EXERCISE BRIEF:
Change "screenshot" to "capture" in everything from the line containing "Open the BIỂU CẢM tab" down to the line containing "Action: point(1113,632)", and give those lines again with nothing else altered.

SUPPLIED DATA:
----
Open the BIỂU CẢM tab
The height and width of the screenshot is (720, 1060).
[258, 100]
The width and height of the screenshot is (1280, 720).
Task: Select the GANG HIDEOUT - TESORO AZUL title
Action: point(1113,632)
----
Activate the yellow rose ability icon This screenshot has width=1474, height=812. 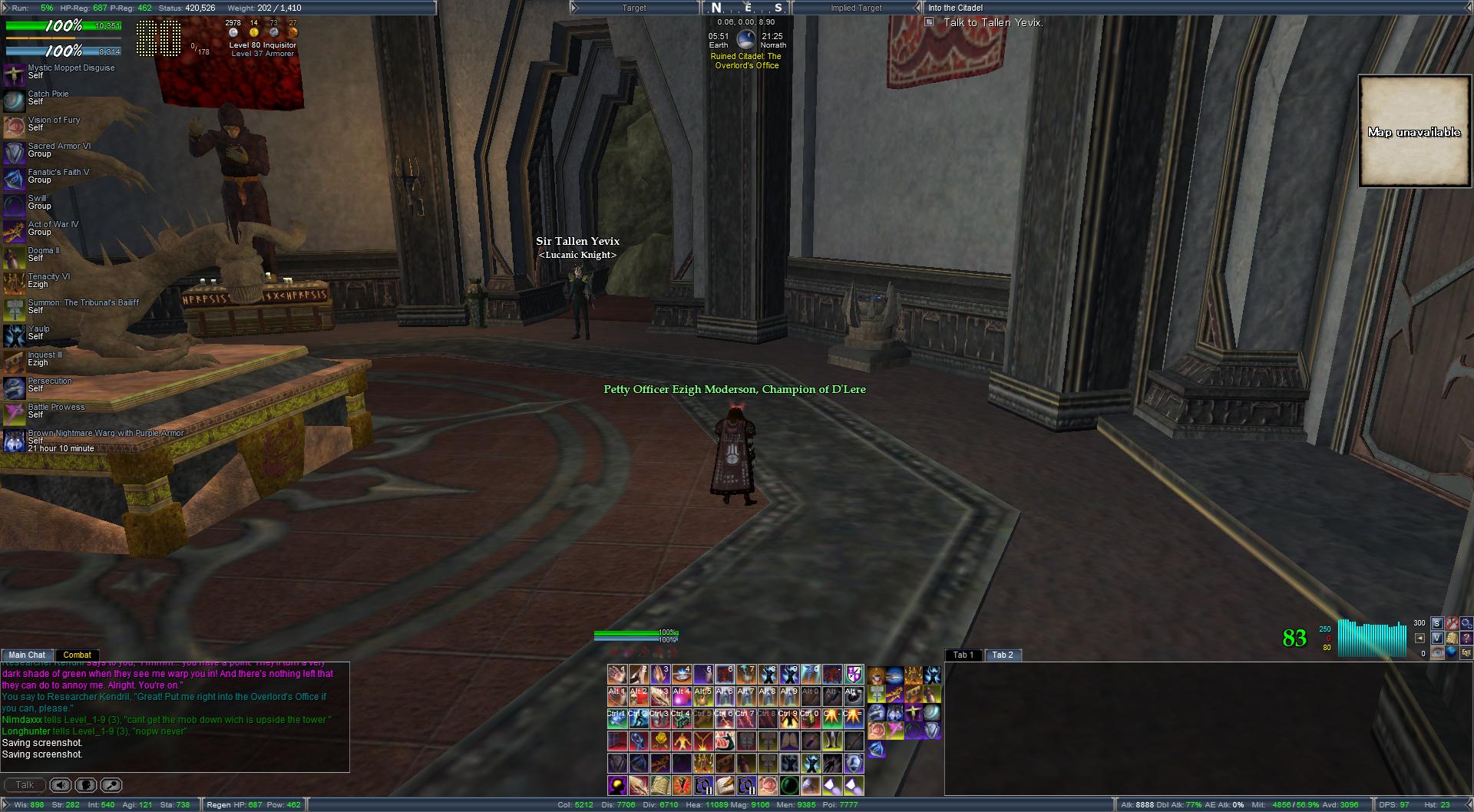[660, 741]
----
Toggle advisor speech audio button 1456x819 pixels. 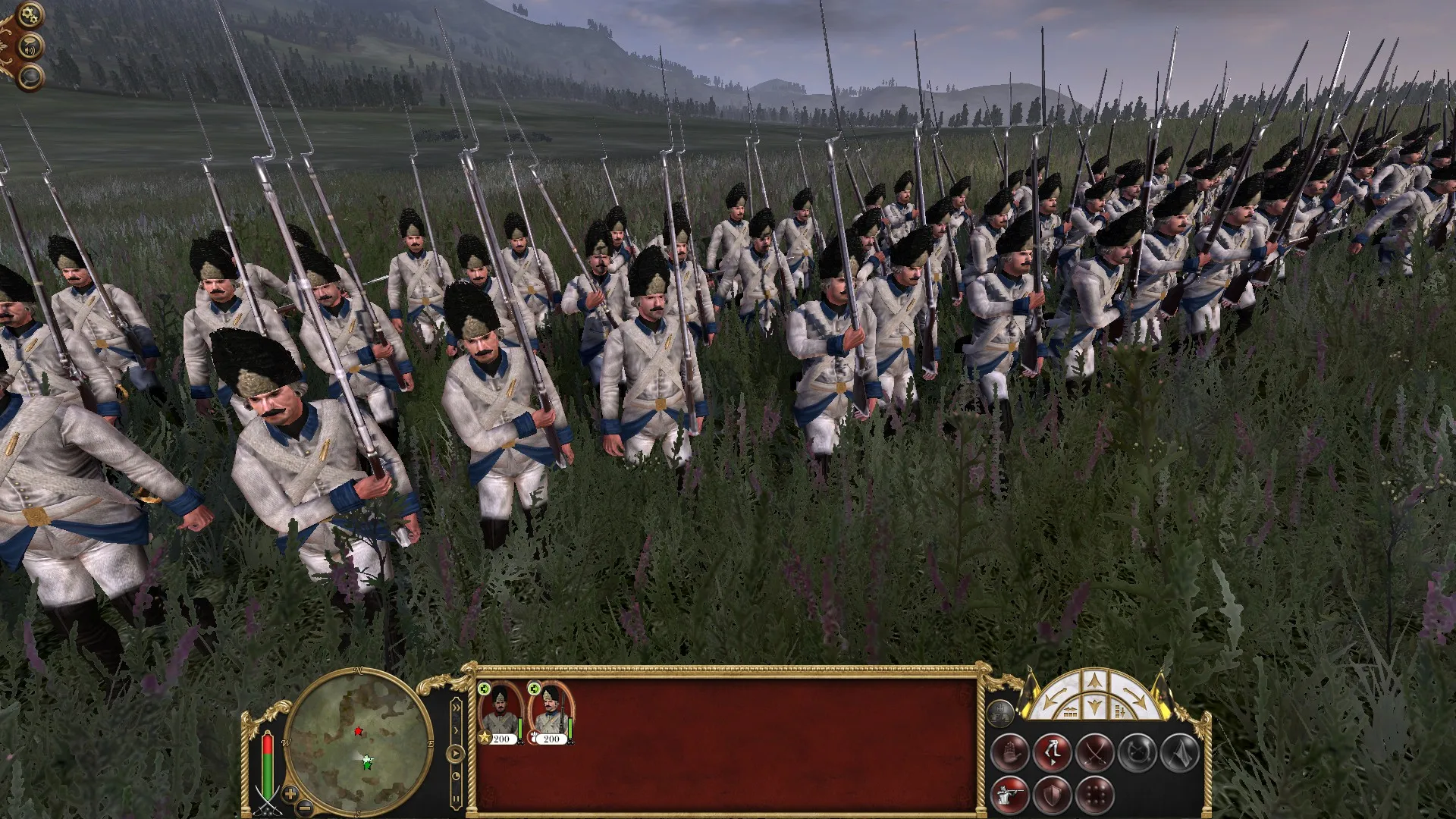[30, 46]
----
RESPONSE BELOW:
Open the BIỂU CẢM tab
The height and width of the capture is (720, 1060).
[258, 100]
The width and height of the capture is (1280, 720).
Task: Select the GANG HIDEOUT - TESORO AZUL title
Action: point(1113,632)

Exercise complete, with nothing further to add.